--- Recorded information ---
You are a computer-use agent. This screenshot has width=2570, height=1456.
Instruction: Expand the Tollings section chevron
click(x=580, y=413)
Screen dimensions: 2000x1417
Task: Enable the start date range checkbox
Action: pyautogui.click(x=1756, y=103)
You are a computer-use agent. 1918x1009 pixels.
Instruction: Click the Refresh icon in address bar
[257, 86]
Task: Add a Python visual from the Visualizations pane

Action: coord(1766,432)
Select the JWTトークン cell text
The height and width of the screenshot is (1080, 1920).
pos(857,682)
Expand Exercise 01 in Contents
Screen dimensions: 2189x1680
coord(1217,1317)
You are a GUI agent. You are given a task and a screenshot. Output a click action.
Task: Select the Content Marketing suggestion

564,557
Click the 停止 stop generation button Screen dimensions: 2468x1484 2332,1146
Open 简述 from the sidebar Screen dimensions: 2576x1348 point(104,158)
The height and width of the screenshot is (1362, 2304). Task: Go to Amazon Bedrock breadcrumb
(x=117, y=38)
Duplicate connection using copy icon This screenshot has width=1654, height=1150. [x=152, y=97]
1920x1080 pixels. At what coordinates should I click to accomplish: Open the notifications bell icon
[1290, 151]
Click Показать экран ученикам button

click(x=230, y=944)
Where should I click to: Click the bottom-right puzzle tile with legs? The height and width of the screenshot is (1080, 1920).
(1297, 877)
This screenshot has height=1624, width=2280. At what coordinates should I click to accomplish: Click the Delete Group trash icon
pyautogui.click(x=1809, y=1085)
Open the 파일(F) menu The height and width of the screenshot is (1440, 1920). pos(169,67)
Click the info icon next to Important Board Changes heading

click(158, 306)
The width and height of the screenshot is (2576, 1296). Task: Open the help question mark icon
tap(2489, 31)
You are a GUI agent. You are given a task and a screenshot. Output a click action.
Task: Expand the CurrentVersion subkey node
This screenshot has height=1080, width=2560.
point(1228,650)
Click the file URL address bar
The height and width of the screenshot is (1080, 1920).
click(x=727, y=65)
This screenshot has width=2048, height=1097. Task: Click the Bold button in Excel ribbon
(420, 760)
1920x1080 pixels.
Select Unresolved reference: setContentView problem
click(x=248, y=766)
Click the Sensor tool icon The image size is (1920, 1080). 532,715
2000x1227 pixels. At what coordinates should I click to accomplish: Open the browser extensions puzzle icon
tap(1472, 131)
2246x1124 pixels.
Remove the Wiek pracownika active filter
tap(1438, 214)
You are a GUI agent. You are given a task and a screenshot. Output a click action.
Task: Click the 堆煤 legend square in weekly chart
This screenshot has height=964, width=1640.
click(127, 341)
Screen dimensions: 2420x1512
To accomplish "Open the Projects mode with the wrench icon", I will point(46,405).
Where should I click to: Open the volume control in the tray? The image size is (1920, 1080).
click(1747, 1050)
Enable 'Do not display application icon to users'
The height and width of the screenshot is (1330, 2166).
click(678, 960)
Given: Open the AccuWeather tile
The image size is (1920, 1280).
---
What to work on - For this exercise, write all the records out again exactly.

The completed task -
You are a computer-use agent. This screenshot has width=2570, height=1456.
Instruction: Expand the Tollings section chevron
click(x=580, y=413)
Screen dimensions: 2000x1417
Task: Enable the start date range checkbox
Action: pyautogui.click(x=1756, y=103)
You are a computer-use agent. 1918x1009 pixels.
Instruction: Click the Refresh icon in address bar
[257, 86]
Task: Add a Python visual from the Visualizations pane

Action: coord(1766,432)
Select the JWTトークン cell text
The height and width of the screenshot is (1080, 1920).
pos(857,682)
Expand Exercise 01 in Contents
Screen dimensions: 2189x1680
coord(1217,1317)
You are a GUI agent. You are given a task and a screenshot. Output a click action.
Task: Select the Content Marketing suggestion

564,557
Click the 停止 stop generation button Screen dimensions: 2468x1484 2332,1146
Open 简述 from the sidebar Screen dimensions: 2576x1348 point(104,158)
The height and width of the screenshot is (1362, 2304). Task: Go to Amazon Bedrock breadcrumb
(x=117, y=38)
Duplicate connection using copy icon This screenshot has width=1654, height=1150. [x=152, y=97]
1920x1080 pixels. At what coordinates should I click to accomplish: Open the notifications bell icon
[1290, 151]
Click Показать экран ученикам button

click(x=230, y=944)
Where should I click to: Click the bottom-right puzzle tile with legs? The height and width of the screenshot is (1080, 1920).
(1297, 877)
This screenshot has height=1624, width=2280. At what coordinates should I click to accomplish: Click the Delete Group trash icon
pyautogui.click(x=1809, y=1085)
Open the 파일(F) menu The height and width of the screenshot is (1440, 1920). pos(169,67)
Click the info icon next to Important Board Changes heading

click(158, 306)
The width and height of the screenshot is (2576, 1296). Task: Open the help question mark icon
tap(2489, 31)
You are a GUI agent. You are given a task and a screenshot. Output a click action.
Task: Expand the CurrentVersion subkey node
This screenshot has height=1080, width=2560.
point(1228,650)
Click the file URL address bar
The height and width of the screenshot is (1080, 1920).
click(x=727, y=65)
This screenshot has width=2048, height=1097. Task: Click the Bold button in Excel ribbon
(420, 760)
1920x1080 pixels.
Select Unresolved reference: setContentView problem
click(x=248, y=766)
Click the Sensor tool icon The image size is (1920, 1080). 532,715
2000x1227 pixels. At what coordinates should I click to accomplish: Open the browser extensions puzzle icon
tap(1472, 131)
2246x1124 pixels.
Remove the Wiek pracownika active filter
tap(1438, 214)
You are a GUI agent. You are given a task and a screenshot. Output a click action.
Task: Click the 堆煤 legend square in weekly chart
This screenshot has height=964, width=1640.
click(127, 341)
Screen dimensions: 2420x1512
To accomplish "Open the Projects mode with the wrench icon", I will point(46,405).
Where should I click to: Open the volume control in the tray? The image size is (1920, 1080).
click(1747, 1050)
Enable 'Do not display application icon to users'
The height and width of the screenshot is (1330, 2166).
click(678, 960)
Given: Open the AccuWeather tile
The image size is (1920, 1280).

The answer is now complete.